REQUIREMENTS
1. Copy out the section of the impact passage starting with "Details of the" and going on through "the original domain.".
2. List the regions where, according to the impact passage, Datapaq holds substantial market shares.

PASSAGE
--------------------------------

Details of the impact
We now present evidence for research cited in s2 and s3 to show impact in
the development of new software and hardware technologies that have
delivered commercial and economic benefits, with examples cited for two
companies. The first demonstrates very specific impact within the original
industrial sector; the second shows that the impact has extended beyond
the original domain.
The understanding of process simulation for reflow soldering was utilized
within a research contract with Datapaq Ltd, leading to a new product
offering that has seen significant success [5.1]. Datapaq's Rapid
Oven Setup (ROS) currently enjoys sales of around 700 units per annum, of
which 90% are exported. Datapaq is the market leader in Europe, with
substantial market shares in China, the USA and SE Asia [5.2].
Datapaq is a process data logging company, selling hardware with
associated software to visualise and analyse acquired data. This project
extended their offering with a software tool (ROS) that provides a
predictive capability for a given process and a methodology utilising a
characterisation artefact (Heat Transfer Sensor (HTS)) that enables
automatic process model creation. Loughborough developed the algorithms,
simulation techniques and methodologies for automated model creation and
calibration, along with designing the prototype HTS [3.1, 3.4 &
The reflow soldering of printed circuit boards (PCBs) is a key step in
the manufacturing of electronics. PCBs vary in cost from a few pence to
tens of thousands of pounds, with the more expensive boards playing
safety-critical roles in, for example, aviation. Improving control of the
ovens used for reflow soldering reduces failure rates, benefitting the
industry, its customers and end-users.

--------------------------------

SUPPLIED ENTRIES
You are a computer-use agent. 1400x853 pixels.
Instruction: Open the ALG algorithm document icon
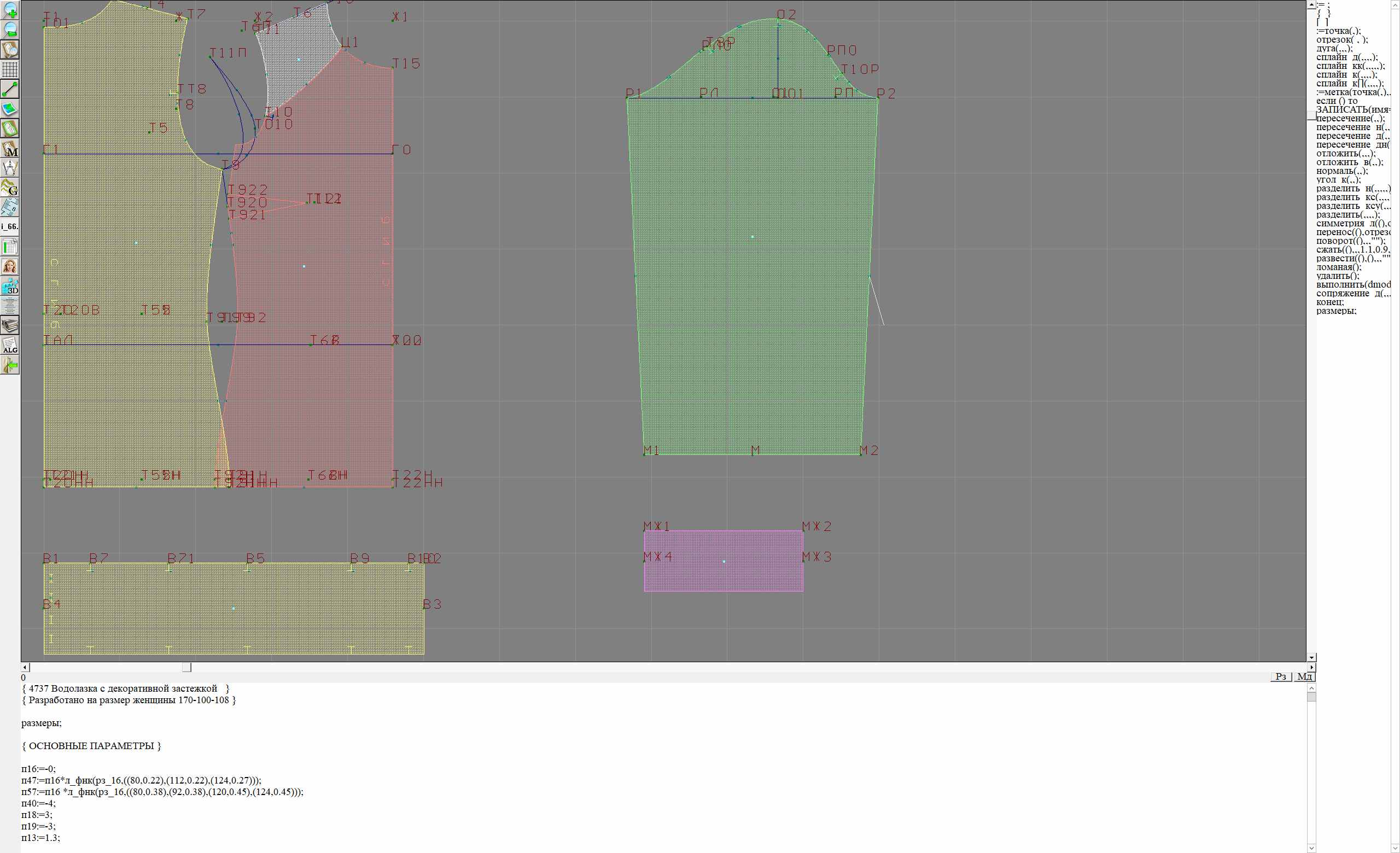click(x=10, y=345)
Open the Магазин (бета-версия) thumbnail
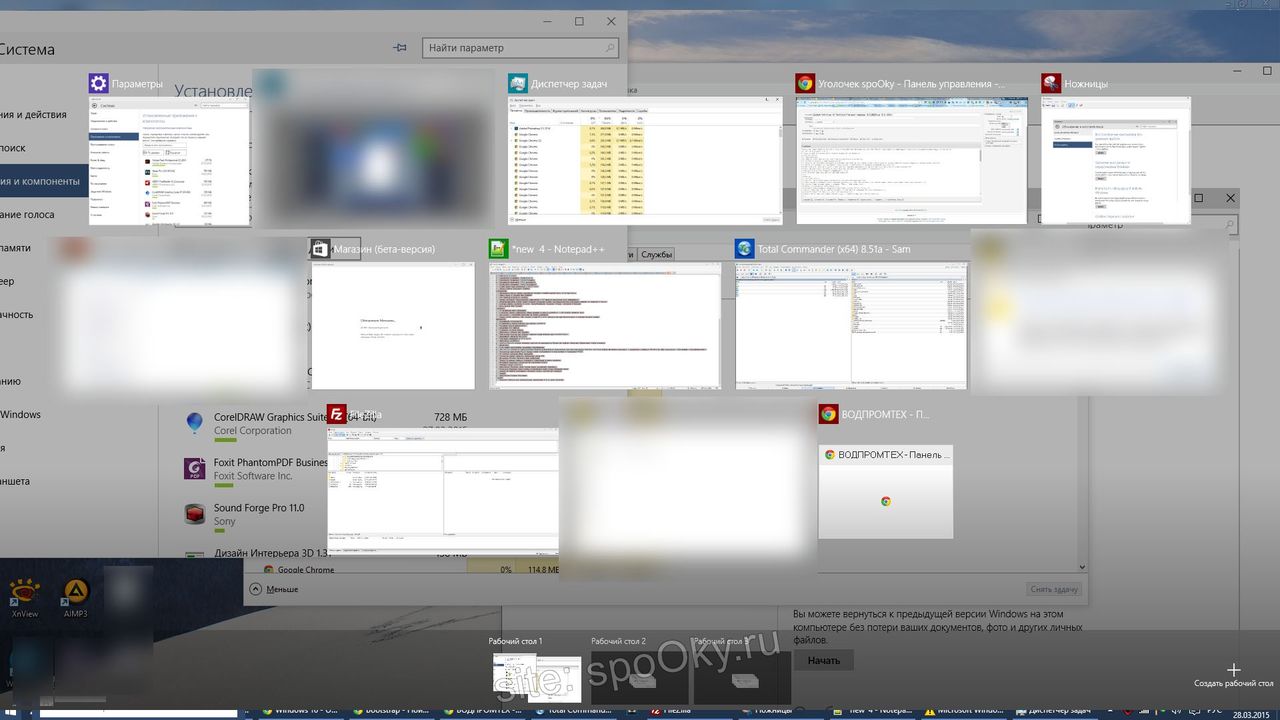 click(393, 325)
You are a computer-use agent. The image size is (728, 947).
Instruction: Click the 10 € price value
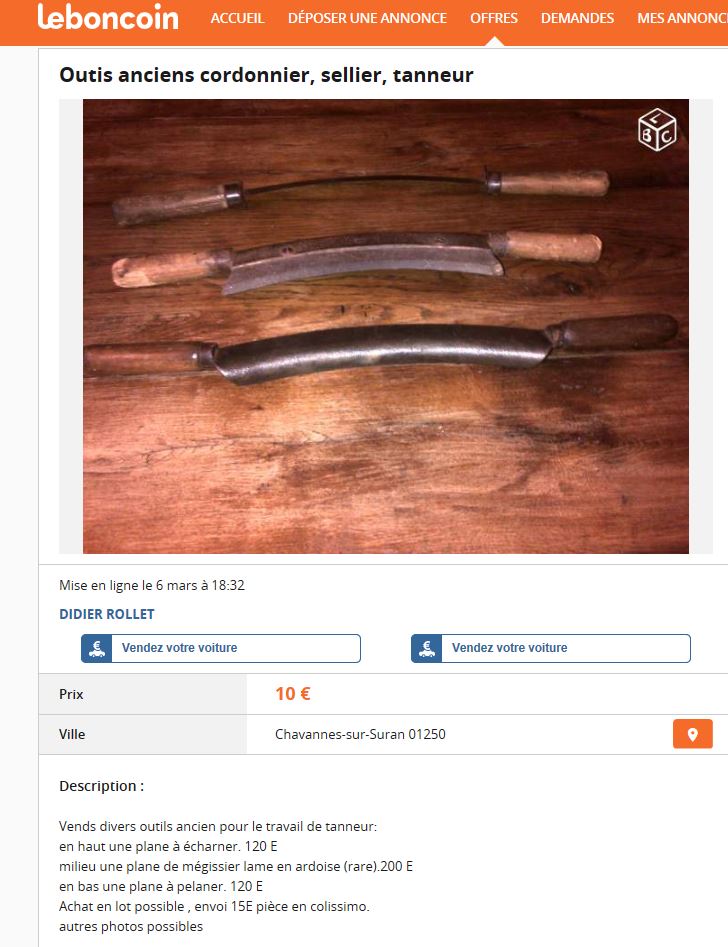click(292, 693)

--------------------------------

COMPLETE ANSWERS
1.
Details of the impact
We now present evidence for research cited in s2 and s3 to show impact in
the development of new software and hardware technologies that have
delivered commercial and economic benefits, with examples cited for two
companies. The first demonstrates very specific impact within the original
industrial sector; the second shows that the impact has extended beyond
the original domain.

2.
China
the USA
SE Asia